The Annapurna Sanctuary is a high glacial basin lying 40 km directly north of Pokhara. This oval-shaped plateau sits at an altitude of over 4000 metres, and is surrounded by a ring of mountains, the Annapurna range, most of which are over 7000 metres.  With the only entrance a narrow valley between the peaks of Hiunchuli and Machapuchare, where run-off from glaciers drain into Modi Khola River, the Sanctuary was not penetrated by outsiders until 1956. Because of high mountains on all sides, the Annapurna Sanctuary receives only 7 hours of sunlight a day at the height of summer. The unique combination of heights and depths on the 5-7 day trek into the Annapurna Sanctuary give rise to an extraordinary variety of ecosystems.  The south-facing slopes are covered in dense tropical jungles of rhododendron and bamboo, while the north-facing slopes, in the rain shadow, have a drier colder climate similar to that of the near-by Tibetan Plateau.
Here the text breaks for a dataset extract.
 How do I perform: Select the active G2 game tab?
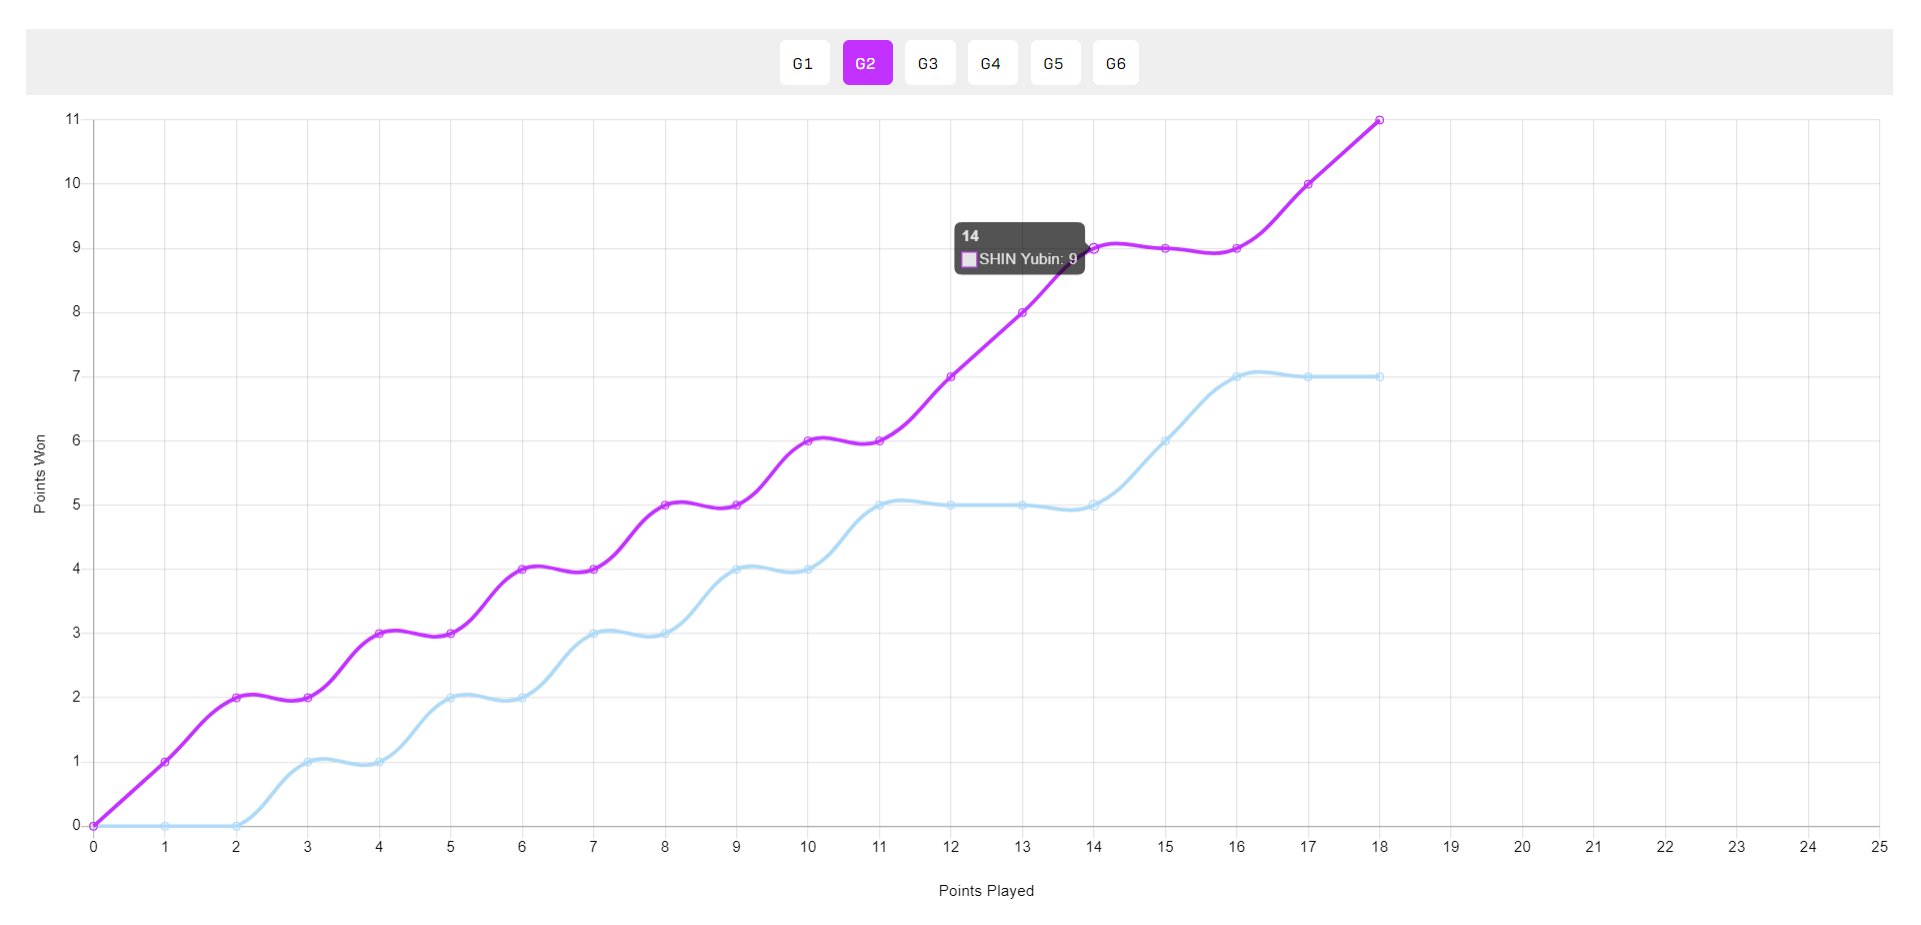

The entire sanctuary was held as sacred to the Gurung people, one of the many native people to inhabit the area. They believed it was the repository of gold and various treasures left by the Nāgas, the serpent-gods known in India.  The sanctuary was believed to be the home of several deities, from Hinduism and Buddhism as well as older animistic gods. The peak of Machapuchare at the entrance was believed to be the home of the god Shiva, and the daily plumes of snow were thought the smoke of his divine incense.  Until recently, the local Gurung people forbade anyone from bringing eggs or meat into the Annapurna Sanctuary, and women and untouchables were prohibited from going there as well.

The Annapurna Sanctuary is now part of the Annapurna Conservation Area Project, which places restrictions on number of outside travelers, gathering of firewood, and domestic animal grazing.